As the first ferry company in the Swedish Port of Trelleborg, Stena Line will now be connecting up its two vessels M/S Skåne and M/S Mecklenburg-Vorpommern to the electricity grid during their calls at the port.
At present, four of the company’s six ports in Sweden are now connected to the local electricity grid. Throughout Stena Line’s route network, 17 percent of the ports are connected.
“We … have completed yet another onshore power supply connection together with the Port of Trelleborg. Sustainability is one of the cornerstones of our strategy and this is an important contribution to our efforts in reducing emissions and cutting down on noise in port,” Niclas Mårtensson, Stena Line’s CEO, commented.
“On many of our ferry routes, our vessels call at locations close to cities and this makes it especially important to be able to shut off the engines when docked. Planning work is underway to enable us to connect vessels in more of our ports. The objective is for 25 percent of the ports we use to have an electrical connection by 2020 and 75 percent by 2030,” Mårtensson added.
At the ports where Stena Line has an onshore power supply, vessels connect up to the electricity grid when docked for more than two hours. Stena Line’s vessels in Trelleborg are docked for more than two hours ten out of sixteen times per week and will connect up to the electricity grid at these times, according to the company.
The connection means that the machinery on board is completely shut down, bringing emissions down to practically zero, and for maximum total environmental gain green electricity is used, which is also the case in Trelleborg.

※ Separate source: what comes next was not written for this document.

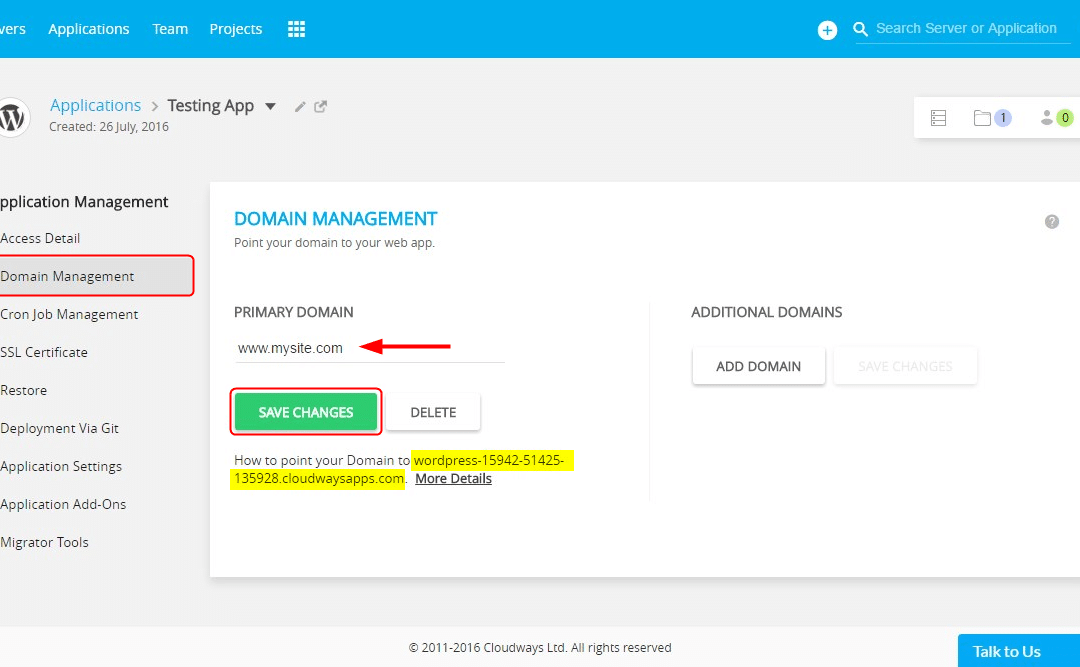Select SSL Certificate in sidebar
Viewport: 1080px width, 667px height.
44,352
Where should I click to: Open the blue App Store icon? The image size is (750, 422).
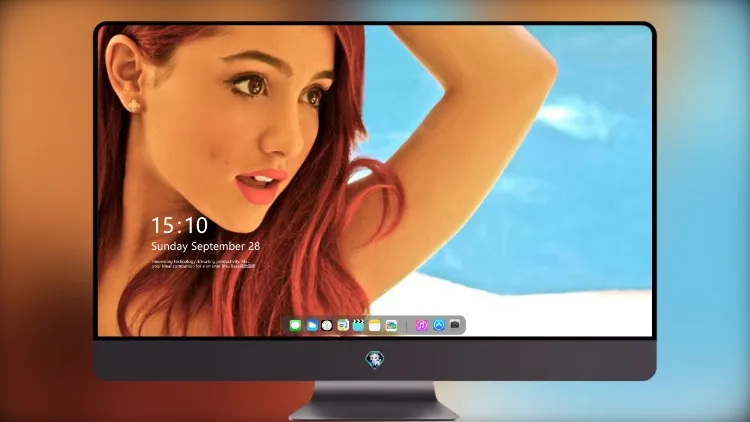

In 2016, all Stena Line’s electrical connections in port contributed to a reduction in CO2 emissions of 12,500 tons, which equates to the annual consumption of 6,500 average passenger cars.
Installation of electrical connections is a major investment, with the port generally paying for the onshore installation and the shipping company paying for onboard installation.
“It’s really great that Stena Line has decided to connect two of its vessels to the onshore power supply at the Port of Trelleborg. The work and planning for the installation have taken several years and the Port of Trelleborg received a grant from the EU for the investment, which will reduce both emissions and noise from docked vessels,” Jörgen Nilsson, Stena Line’s CEO, noted.